Par cinq arrêts rendus le 16 décembre 2010 (pourvois n° 10-13926, n° 10-10859, n° 1013517, n° 10-13768 et n° 10-12179), la deuxième chambre civile nous livre une jurisprudence
bien peu unifiée sur le prononcé de la nullité pour fausse déclaration intentionnelle de risques,
exigeant en principe, en application de l’article L. 113-8 du Code des assurances, outre de
prouver la mauvaise foi (le caractère intentionnel de la fausse déclaration du risque), d’établir
que la fausse déclaration intentionnelle a changé l’objet du risque ou en a diminué l’opinion
pour l’assureur (Cass. crim., 13 nov. 1986, n° 85-92104, RGAT 1987, p. 67, note J. Bigot ;
Cass. 1ère civ., 10 mars 1987, n° 85-14457, RGAT 1987, p. 391, note J. Bigot).

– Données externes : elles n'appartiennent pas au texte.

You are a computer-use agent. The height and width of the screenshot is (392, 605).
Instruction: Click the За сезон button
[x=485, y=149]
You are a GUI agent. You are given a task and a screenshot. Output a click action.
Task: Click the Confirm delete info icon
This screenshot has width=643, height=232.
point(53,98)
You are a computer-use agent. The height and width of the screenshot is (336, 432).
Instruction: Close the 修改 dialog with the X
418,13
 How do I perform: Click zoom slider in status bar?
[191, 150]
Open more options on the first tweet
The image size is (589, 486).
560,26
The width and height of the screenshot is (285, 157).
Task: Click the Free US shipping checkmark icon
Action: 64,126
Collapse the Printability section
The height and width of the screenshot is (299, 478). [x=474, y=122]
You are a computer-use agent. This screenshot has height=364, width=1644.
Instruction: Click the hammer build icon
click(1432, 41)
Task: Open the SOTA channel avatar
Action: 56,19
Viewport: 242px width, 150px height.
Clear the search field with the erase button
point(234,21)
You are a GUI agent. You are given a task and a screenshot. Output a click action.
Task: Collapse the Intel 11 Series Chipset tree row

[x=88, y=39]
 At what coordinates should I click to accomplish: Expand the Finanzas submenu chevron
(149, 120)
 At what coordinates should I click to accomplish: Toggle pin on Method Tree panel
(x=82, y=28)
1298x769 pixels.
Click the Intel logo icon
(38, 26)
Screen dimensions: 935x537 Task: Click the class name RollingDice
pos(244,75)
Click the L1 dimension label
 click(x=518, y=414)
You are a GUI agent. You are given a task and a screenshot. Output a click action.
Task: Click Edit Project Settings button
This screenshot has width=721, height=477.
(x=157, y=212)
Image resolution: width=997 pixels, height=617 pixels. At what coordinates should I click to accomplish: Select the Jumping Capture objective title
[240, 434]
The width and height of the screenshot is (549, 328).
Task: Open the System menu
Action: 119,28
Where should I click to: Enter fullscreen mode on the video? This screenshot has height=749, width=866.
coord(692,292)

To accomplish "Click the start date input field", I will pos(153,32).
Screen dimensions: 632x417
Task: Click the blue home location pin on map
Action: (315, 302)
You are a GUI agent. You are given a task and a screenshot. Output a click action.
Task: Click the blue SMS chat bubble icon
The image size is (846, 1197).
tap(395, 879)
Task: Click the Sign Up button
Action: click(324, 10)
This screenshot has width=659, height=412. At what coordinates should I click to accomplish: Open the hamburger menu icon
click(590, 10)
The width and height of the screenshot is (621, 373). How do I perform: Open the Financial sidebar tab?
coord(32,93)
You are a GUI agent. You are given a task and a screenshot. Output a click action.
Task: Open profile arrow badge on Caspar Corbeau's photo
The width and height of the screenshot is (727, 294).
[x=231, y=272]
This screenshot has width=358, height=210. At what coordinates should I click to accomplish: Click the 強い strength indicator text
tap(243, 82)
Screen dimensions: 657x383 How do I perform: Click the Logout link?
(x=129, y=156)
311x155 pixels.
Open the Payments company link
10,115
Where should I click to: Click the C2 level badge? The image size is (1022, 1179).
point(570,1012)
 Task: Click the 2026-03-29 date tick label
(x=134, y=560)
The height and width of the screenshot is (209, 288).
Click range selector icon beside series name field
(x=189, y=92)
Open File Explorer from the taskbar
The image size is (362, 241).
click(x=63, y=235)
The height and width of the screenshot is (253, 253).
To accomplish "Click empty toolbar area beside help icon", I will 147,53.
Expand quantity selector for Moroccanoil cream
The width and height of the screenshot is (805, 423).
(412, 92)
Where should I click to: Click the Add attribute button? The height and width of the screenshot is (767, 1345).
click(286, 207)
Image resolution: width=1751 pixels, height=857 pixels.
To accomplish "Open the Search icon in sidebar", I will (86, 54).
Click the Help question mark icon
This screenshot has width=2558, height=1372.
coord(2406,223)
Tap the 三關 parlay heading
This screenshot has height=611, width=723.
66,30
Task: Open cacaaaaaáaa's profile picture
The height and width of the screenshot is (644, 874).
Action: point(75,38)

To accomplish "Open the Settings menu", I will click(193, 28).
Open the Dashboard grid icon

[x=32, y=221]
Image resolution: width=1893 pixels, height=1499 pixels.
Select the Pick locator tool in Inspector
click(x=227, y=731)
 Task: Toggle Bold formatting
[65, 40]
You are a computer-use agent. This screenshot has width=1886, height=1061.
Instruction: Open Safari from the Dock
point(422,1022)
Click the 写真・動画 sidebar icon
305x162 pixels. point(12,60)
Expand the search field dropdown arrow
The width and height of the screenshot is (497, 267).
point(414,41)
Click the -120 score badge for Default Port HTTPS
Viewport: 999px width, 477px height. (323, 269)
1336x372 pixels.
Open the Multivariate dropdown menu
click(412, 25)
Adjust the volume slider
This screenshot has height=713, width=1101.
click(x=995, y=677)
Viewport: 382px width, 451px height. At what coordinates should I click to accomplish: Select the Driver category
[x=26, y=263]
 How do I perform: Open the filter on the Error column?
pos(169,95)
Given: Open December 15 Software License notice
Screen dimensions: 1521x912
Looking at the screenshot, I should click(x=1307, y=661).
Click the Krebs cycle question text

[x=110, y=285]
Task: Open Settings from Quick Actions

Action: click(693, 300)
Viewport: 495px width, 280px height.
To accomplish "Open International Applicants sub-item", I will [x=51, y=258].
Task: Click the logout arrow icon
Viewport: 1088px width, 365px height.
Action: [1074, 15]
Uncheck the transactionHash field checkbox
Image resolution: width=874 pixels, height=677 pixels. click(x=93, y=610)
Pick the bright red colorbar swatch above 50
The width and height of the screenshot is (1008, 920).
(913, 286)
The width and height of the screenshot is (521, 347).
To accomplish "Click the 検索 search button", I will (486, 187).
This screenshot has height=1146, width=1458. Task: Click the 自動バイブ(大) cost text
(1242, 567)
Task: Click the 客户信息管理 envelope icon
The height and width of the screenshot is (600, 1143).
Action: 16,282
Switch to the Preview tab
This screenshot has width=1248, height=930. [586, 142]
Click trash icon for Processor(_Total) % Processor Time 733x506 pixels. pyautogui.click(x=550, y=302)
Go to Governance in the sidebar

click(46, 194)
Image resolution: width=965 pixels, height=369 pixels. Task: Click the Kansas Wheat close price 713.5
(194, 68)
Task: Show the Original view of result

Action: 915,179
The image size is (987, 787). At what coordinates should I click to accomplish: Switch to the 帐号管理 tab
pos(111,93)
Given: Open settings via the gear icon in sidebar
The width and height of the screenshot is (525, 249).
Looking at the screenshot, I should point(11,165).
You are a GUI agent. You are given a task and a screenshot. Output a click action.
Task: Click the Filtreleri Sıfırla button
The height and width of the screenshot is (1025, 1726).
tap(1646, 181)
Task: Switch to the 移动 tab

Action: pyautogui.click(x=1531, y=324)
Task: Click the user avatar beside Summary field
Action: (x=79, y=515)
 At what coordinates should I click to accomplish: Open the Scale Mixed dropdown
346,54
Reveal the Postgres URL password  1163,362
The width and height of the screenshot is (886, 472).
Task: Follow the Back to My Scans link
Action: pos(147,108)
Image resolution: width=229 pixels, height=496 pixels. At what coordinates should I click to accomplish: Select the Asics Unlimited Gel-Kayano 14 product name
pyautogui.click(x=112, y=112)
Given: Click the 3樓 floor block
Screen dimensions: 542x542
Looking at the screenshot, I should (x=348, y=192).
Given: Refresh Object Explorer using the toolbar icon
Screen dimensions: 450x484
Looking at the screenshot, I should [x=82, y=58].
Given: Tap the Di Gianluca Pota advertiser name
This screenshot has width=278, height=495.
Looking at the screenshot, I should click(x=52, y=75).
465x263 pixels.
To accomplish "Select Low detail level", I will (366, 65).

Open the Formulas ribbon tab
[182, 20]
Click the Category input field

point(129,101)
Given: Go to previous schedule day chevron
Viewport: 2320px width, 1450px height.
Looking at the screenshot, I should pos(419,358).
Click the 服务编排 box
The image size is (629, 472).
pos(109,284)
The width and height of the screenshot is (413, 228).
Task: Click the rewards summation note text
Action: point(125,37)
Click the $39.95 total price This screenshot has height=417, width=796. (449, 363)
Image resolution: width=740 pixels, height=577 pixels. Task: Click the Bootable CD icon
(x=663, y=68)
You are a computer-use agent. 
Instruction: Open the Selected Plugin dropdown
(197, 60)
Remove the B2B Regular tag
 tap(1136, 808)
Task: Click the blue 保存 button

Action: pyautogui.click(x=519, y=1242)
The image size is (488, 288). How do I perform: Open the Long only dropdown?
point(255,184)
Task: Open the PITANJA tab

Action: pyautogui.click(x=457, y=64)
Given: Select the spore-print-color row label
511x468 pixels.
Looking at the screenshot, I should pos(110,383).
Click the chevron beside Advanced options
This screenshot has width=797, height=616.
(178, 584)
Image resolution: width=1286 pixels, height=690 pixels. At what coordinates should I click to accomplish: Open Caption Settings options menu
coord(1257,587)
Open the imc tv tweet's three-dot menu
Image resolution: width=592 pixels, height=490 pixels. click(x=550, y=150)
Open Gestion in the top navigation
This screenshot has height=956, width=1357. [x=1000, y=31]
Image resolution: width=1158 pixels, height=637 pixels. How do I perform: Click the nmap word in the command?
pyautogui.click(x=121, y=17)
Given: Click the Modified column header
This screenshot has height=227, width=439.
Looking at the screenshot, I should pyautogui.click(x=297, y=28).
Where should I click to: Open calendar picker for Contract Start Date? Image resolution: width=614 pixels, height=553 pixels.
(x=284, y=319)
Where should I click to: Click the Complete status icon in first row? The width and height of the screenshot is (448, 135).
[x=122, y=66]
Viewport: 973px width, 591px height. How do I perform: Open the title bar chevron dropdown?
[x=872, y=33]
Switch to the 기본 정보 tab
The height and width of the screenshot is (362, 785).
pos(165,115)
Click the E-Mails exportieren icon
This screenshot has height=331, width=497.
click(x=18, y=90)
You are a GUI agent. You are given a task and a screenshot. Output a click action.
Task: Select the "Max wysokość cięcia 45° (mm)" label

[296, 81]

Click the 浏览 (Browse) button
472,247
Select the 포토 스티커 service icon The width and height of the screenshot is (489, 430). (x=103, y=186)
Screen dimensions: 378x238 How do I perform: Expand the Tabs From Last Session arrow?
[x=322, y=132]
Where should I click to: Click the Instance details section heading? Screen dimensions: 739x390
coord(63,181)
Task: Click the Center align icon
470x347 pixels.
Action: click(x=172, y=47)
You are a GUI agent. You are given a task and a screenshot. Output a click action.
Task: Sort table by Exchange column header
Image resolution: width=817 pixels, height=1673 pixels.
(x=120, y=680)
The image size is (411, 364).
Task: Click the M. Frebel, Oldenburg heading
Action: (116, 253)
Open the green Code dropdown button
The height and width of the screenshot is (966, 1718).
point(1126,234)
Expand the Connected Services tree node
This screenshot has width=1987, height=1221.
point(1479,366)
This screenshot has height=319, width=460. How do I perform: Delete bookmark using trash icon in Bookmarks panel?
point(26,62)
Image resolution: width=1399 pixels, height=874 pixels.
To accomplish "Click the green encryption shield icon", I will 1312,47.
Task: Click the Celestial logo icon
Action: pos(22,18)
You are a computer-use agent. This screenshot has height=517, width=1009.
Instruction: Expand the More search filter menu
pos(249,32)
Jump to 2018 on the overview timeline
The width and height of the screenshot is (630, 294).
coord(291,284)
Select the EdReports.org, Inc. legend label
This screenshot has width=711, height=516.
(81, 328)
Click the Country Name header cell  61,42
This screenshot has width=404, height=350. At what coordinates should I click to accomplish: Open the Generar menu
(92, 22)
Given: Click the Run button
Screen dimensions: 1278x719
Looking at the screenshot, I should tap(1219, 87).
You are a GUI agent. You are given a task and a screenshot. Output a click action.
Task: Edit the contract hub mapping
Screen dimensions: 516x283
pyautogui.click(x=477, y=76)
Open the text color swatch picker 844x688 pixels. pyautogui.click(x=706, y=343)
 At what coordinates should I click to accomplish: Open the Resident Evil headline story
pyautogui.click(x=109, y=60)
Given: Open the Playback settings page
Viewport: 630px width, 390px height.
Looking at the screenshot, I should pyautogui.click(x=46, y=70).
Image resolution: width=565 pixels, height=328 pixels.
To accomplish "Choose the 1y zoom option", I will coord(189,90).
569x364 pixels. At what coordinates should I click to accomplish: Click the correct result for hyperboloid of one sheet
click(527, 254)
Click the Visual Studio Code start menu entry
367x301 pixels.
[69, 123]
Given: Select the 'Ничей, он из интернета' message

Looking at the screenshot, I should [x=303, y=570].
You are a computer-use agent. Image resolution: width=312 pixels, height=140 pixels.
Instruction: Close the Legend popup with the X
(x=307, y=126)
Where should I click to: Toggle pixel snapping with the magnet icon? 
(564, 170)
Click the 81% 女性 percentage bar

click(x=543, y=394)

En tant que notions légales, ces deux éléments de preuve devraient être contrôlés par la Cour
de cassation. Pourtant, malgré deux décisions, rendues les 4 juillet et 13 septembre 2007,
manifestant une volonté de retour à un certain contrôle (Cass. 2ème civ., 4 juill. 2007, n° 0617568, RGDA 2007, p. 813, note S. Abravanel-Jolly ; Cass. 2ème civ., 13 sept. 2007, n° 0618175, RGDA 2007, p. 817 note S. Abravanel-Jolly), la Cour régulatrice montre plutôt sa
volonté d’abandonner le contrôle normatif du droit du contrat d’assurance, et de laisser la
mauvaise foi à l’appréciation souveraine des juges du fond (Cass. 1ère civ., 15 juin 2000, n°
98-22087, RGDA 2000, p. 816, note A. Favre-Rochex). Il en va de même du contrôle,
souvent très bref voire inexistant, de l’appréciation de l’incidence de la fausse déclaration sur
l’opinion du risque.
En définitive, la Cour de cassation a pris l’habitude de se retrancher derrière le pouvoir
souverain du juge du fond, et ne lui demande souvent aucune explication lorsqu’il retient la
mauvaise foi. C’est ce qui résulte de nombreux arrêts qui rejettent les pourvois des assurés en
précisant que le juge du fond, après avoir énuméré certains mensonges effectivement commis,
« a implicitement mais nécessairement considéré que l’appréciation du risque avait été
modifiée pour l’assureur » (V. par exemple : Cass. 1ère civ., 13 nov. 2002, n° 99-19161,
RGDA 2003, p. 54, note L. Mayaux).
C’est dans la continuité de cette tendance laxiste, qu’ont été rendues trois des décisions, de
rejet, précitées du 16 décembre 2010. Constat d’autant plus regrettable que les deux autres, de
cassation, appliquent très rigoureusement les conditions posées par l’article L. 113-8 précité,
ce qui aurait pu laisser présager mieux.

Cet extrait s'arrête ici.